Exercise objective: Pull out every line below that contains the word "computer".

[Data entries]
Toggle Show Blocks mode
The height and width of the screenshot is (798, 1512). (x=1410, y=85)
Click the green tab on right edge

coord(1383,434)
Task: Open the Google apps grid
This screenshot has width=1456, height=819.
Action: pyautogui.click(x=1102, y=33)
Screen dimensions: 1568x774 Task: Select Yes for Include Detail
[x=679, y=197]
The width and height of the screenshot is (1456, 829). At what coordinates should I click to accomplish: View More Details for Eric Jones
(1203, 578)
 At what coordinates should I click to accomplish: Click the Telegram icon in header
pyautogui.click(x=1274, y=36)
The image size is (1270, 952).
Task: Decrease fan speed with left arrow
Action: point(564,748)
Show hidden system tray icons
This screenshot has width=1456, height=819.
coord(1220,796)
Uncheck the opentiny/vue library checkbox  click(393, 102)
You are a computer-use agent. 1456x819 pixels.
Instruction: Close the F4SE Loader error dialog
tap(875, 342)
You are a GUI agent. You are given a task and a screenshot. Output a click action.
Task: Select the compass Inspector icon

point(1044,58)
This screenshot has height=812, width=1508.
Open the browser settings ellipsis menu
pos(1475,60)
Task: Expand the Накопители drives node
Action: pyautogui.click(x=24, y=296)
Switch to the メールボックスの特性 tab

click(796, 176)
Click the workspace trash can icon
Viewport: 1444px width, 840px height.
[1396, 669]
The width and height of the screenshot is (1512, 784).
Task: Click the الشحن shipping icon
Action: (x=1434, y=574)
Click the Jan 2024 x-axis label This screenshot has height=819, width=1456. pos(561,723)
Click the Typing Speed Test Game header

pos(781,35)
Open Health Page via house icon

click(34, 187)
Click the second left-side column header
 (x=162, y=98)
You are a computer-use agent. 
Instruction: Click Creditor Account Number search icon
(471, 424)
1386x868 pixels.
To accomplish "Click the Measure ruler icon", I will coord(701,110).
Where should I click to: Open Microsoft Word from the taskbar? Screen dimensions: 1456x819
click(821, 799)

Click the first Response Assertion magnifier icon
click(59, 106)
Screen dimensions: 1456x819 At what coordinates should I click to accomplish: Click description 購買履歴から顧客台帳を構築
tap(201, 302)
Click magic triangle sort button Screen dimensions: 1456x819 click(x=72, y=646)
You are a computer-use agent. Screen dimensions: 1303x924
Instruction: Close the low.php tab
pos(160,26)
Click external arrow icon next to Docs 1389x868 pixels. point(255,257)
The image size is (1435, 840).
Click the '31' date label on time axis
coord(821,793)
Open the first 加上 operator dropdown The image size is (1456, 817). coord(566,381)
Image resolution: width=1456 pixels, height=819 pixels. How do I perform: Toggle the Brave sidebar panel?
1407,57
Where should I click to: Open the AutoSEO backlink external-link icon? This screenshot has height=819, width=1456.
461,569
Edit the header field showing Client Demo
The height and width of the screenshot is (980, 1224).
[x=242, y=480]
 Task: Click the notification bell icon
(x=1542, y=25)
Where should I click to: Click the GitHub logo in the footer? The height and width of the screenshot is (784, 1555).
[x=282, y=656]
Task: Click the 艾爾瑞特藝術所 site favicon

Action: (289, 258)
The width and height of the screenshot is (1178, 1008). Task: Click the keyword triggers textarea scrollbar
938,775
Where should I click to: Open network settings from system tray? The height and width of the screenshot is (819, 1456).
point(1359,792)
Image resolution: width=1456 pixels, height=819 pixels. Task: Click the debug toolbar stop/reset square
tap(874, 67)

Solution to the problem:
You are a computer-use agent. 1456x819 pixels.
You are a computer-use agent. 
You are a computer-use agent. Screen dimensions: 1303x924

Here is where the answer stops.